Генерал покосился на бумагу, лежавшую перед ним, словно хотел проверить правильность ответа, и снова спросил, но уже о другом и совершенно неожиданном для Котляревского:
— Не вы ли, сударь, сочинитель малороссийской "Энеиды"?
Этого в рапорте не было. Каким же образом сведения сии дошли сюда? Котляревский уловил в генеральских глазах пристальную настороженность, необычное любопытство и негромко, совершенно спокойно ответил:
— С вашего позволения, сочинитель оной поэмы перед вами, ваше превосходительство.
— Вы, сударь, сами себе позволили, я тут ни при чем, — усмехнулся генерал, явно довольный своей остротой.
Ответить бы хлестко, в лоб, чтобы генерал задохнулся от злобы, но Котляревский сдержался и ответил спокойно, негромко:
— Вы правы, ваше превосходительство, вы здесь ни при чем...
Вот тебе, господин солдафон, получай хоть толику того, что накипело на душе.

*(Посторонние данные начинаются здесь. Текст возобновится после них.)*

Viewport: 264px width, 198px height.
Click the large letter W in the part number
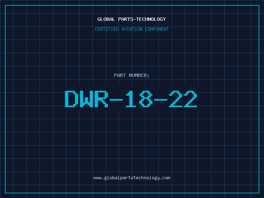(86, 99)
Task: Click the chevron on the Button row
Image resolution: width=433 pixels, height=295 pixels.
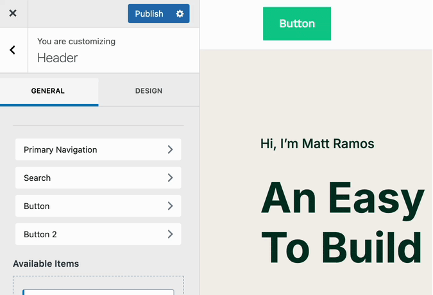Action: click(x=170, y=206)
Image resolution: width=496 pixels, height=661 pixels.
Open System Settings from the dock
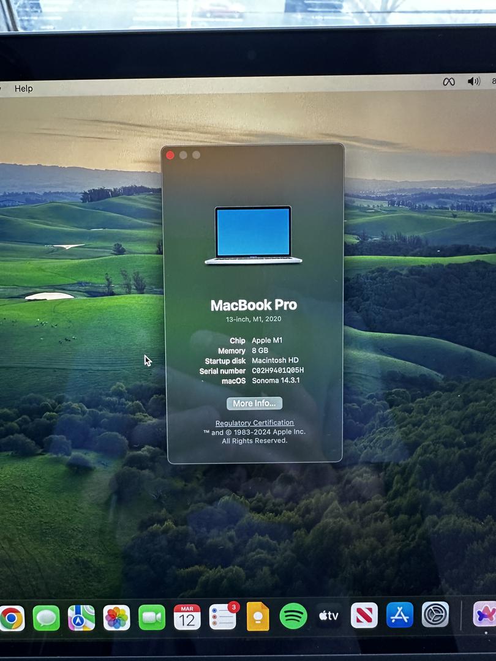click(435, 614)
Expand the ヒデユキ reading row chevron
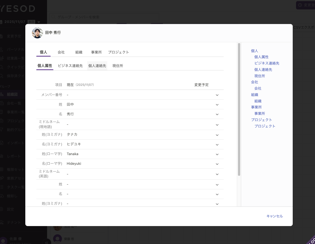The height and width of the screenshot is (244, 315). click(x=217, y=145)

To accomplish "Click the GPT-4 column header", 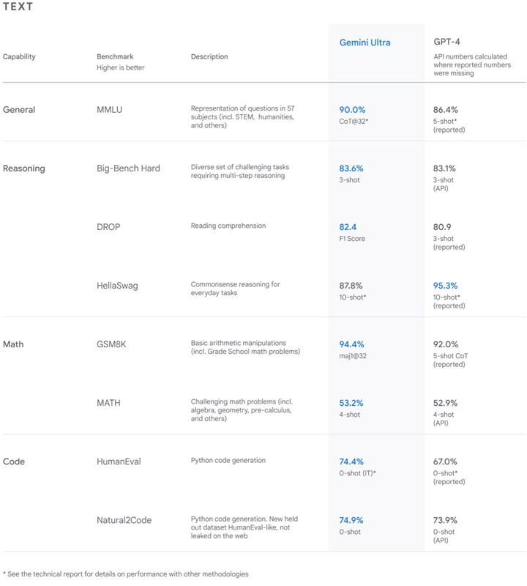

Иван Петрович стоял в двух шагах от стола, на котором, кроме его, Котляревского, рапорта, лежала и раскрытая книга. Да, книга! Он увидел ее сразу, узнал обложку, большими буквами набранный заголовок. Не поверил себе. Но это была она — его "Энеида", его детище, боль и радость, муки и торжество. Он отдал два года, чтобы напечатать свой труд. Два года сомнений и надежд, побед я поражений. Не сосчитать ночей, проведенных наедине со свечным огарком! Сколько раз летом — по росе, зимой — по снежной пороше — бегал он через весь город в типографию с листами корректуры! А чего стоили почти каждодневные хождения в Цензурный комитет? Объяснения, ответы на глупейшие вопросы... Да, если бы не многотерпеливый Гнедич, ниспосланный ему в друзья, казалось, самим богом, он бы, наверное, не выдержал всего этого. Только Николенька, помогая ему, мог так терпеливо говорить с цензорами, объяснять "непонятные" места, которые понятны любому смертному. Теперь месяцы каторжного труда позади. Его "Энеида" издана и потому может оказаться и в этом доме, на этом столе. Что же будет с нею? Господи, пронеси! Ах, если бы мог, он бы унес ее отсюда, спрятал, защитил. Но теперь поэма издана, и ее могут читать все, кто пожелает.
Внешне спокойный, Котляревский терпеливо ожидал, когда генералу будет угодно продолжить беседу.
Известный в офицерской среде необузданной жестокостью генерал благожелательно усмехался, словно рад был неожиданной встрече; его седоватые усы, уже припорошенные морозной пылью, вздрогнули, поползли вверх, словно у кота, прикоснувшегося к своей жертве, лишь глаза оставались странно неподвижны.
— Прочел, хотя малорусский разумею плохо.